DECISION AND REASONS
1. This is an appeal by the Appellant against the decision of First-tier Tribunal Judge Juss promulgated on 17 July 2015 in which he dismissed the Appellant's appeal against the Respondent's decision to refuse to issue a residence card as confirmation of her right to reside in the United Kingdom under the Immigration (European Economic Area) Regulations 2006.
2. Permission to appeal was granted as follows:
"However it is arguable that the Judge erred, bearing in mind that the burden of establishing this was a marriage of convenience rests with the Secretary of State (Papajorgji (EEA spouse - marriage of convenience) Greece [2012] UKUT 00038 (IAC)). It is arguable that the Judge erred in finding this to be a marriage of convenience without giving proper consideration to the fact that the Appellant was a victim of domestic abuse at the hands of her husband and had suffered a miscarriage caused by that violence. The Upper Tribunal indicated in Papajorgji that evidence of a child can be evidence of a genuine marriage as, presumably can cohabitation."
3. The Appellant attended the hearing.

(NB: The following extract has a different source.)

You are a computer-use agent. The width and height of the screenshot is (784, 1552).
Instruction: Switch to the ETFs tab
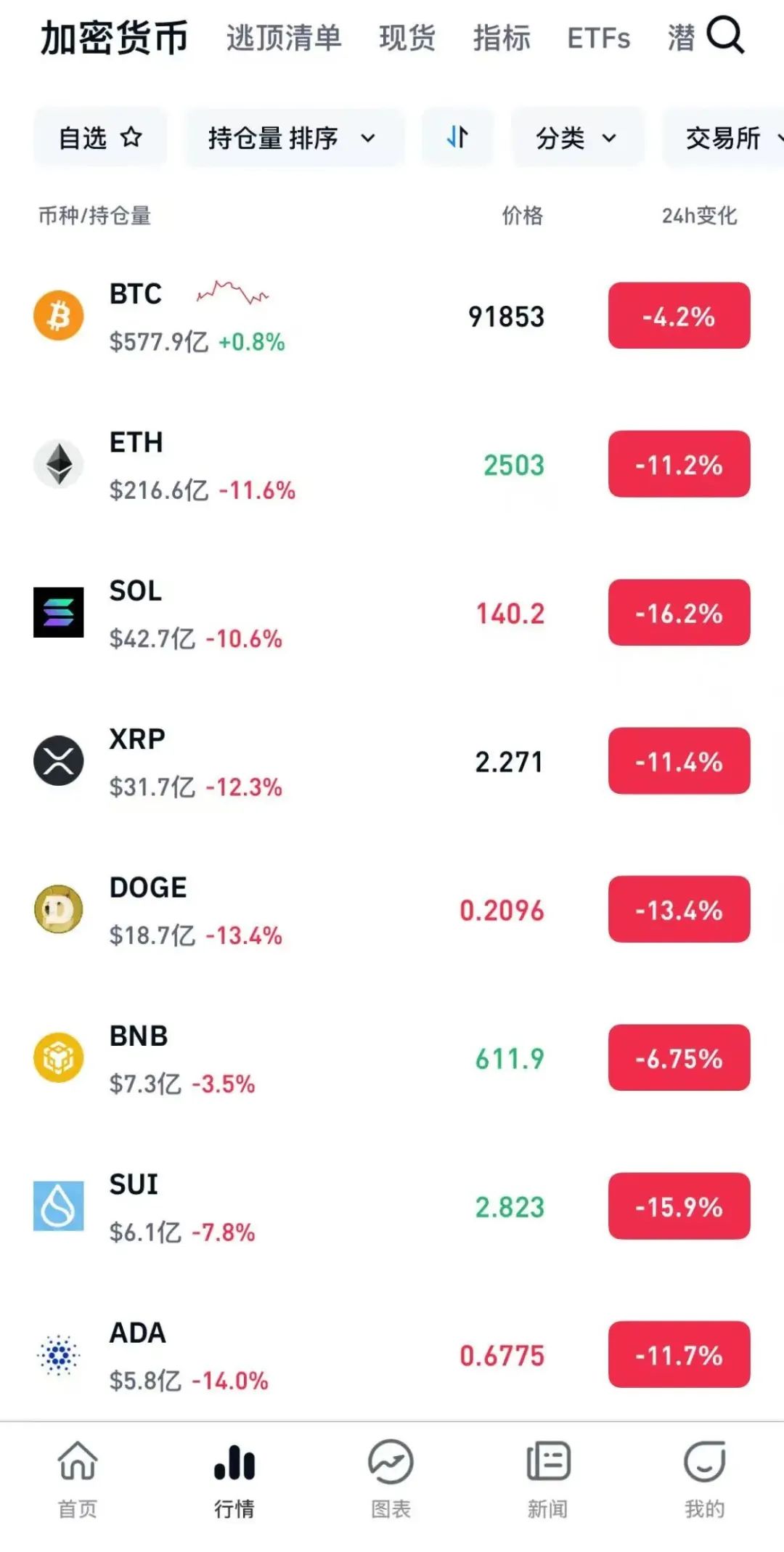tap(599, 38)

I heard submissions from both representatives, following which I announced that I found the decision involved the making of an error of law. I set the decision aside and remitted it to the First-tier Tribunal for rehearing. My full reasons are set out below.
Error of law
4. The Appellant was unrepresented before the First-tier Tribunal and there was no appearance on behalf of the Respondent. There was therefore no cross-examination of the Appellant. It is accepted in the skeleton argument that the Appellant had not really dealt with the refusal letter in her statement. However, the Appellant gave oral evidence at the hearing of the domestic violence she had suffered. She also provided documentary evidence. In paragraph [11] of the decision the judge records that the Appellant was badly beaten up and kicked in the stomach "which led to the miscarriage of her baby". He records that the police were called and that her husband has been prosecuted for domestic violence.
5. However when coming to his findings the judge makes no reference to the evidence of domestic violence, or to the pregnancy [13]. He makes no findings on either of these issues. It was accepted by Ms Fijiwala that the judge had failed to address the issue of the Appellant's pregnancy in his findings. I find that, following Papajorgji, this evidence was relevant to the issue of whether or not the Appellant's marriage was a marriage of convenience. I find that the decision fails to deal with it. The judge's findings are very brief. There are only three paragraphs which contain findings, [13] to [15], and only paragraph [13] contains material which can be described as relevant. The reasons given in paragraph [14] relating to the Appellant's brother marrying a Czech national are irrelevant to whether or not her marriage was one of convenience. Similarly the reasons given in paragraph [15] are not relevant to the issue of marriage of convenience.
6. In failing to make findings as to the Appellant's pregnancy, I find that the judge has failed to take into account relevant matters, and has failed to make findings on material matters. I find that the error is material, given that the application was refused on the basis that the marriage was one of convenience.
7. In relation to the disposal of this appeal, as discussed at the hearing, the Appellant's situation has changed since her application, and continues to change. However, the Tribunal can consider any and all bases on which an Appellant has a right to reside in the United Kingdom under the Regulations. As I have stated above, this decision is very brief, the reasoning consisting of only three paragraphs. The judge has failed to take into account all relevant matters. I considered that there had been a failure fully and adequately to assess the evidence sufficient for the Upper Tribunal to be able to remake the decision. In the interests of justice, it was right to remit the appeal to the First-tier Tribunal for a full hearing of the evidence.
Notice of Decision
The appeal involves the making of a material error of law and I set it aside.
The appeal is remitted to the First-tier Tribunal for rehearing.